Greater body mass index (BMI) has been shown to be associated with an increased risk for many types of cancer, particularly cancers of the breast, endometrium, esophagus, pancreas, colon and rectum, kidney, thyroid, and gallbladder. BMI, however, does not provide information on the distribution of adipose tissue. Knowledge of cancer risk in relation to specific adipose tissue deposits may be of particular importance in old age, when such tissue tends to be redistributed throughout the body, according to a study group led by Rachel A. Murphy, PhD, a researcher at the National Institute on Aging in Bethesda, Md.
Dr. Murphy and her colleagues examined radiographic measures of adiposity and incident cancer (excluding nonmelanoma skin cancer) in a prospective study of older adults, describing their work in Applied Physiology, Nutrition, and Metabolism. The participants were aged 70-79 years at baseline and were followed for incident cancer for 13 years. None had prevalent cancer (a cancer diagnosis within the previous three years) at study enrollment.
The final analytical sample included 1,902 individuals (mean age 74 years, 47% male, 57% white) without incident cancer, and 617 with incident cancer, including 268 women (19.2/1,000 person-years) and 349 men (33.1/1,000 person-years). The predominant incident cancers to develop were PCa (126 cases), lung cancer (110 cases), colon and rectal cancers (82 cases), and breast cancer (74 cases). Incident cancers most often developed in men, in current or former smokers, and those who smoked for longer durations.
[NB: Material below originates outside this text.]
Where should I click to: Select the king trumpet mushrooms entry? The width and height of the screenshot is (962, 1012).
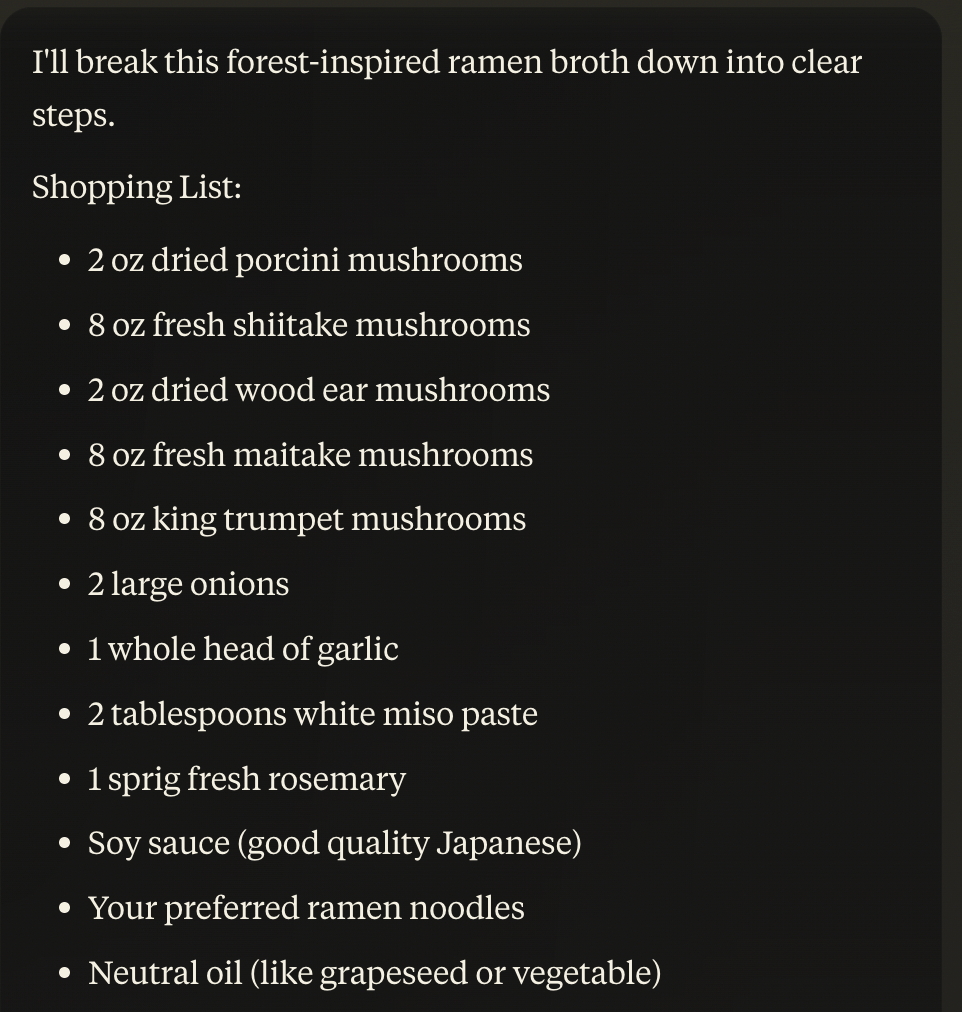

During a mean and median follow-up of 10.3 years and 12.4 years, respectively, obesity-related cancer developed in 142 women (10.0/1,000 person-years) and 82 men (7.03/1,000 person-years). Total adipose tissue as measured by dual-energy x-ray absorptiometry and visceral adipose tissue as measured by computed tomography were positively associated with cancer risk among women, but were not associated with cancer risk in men.
Total adipose tissue was positively associated with obesity-related cancer risk among women, whereas visceral adipose tissue was positively associated with obesity-related cancer risk among men, even after adjustment for BMI.
Dr. Murphy’s group stated that their results suggests adiposity may carry risk for cancers beyond those identified as obesity-related by the National Cancer Institute and further suggest a possible sex differential with respect to adiposity and cancer risk. Incident cancers among men tended to be nonobesity-related cancers, and women tended to develop obesity-related cancers.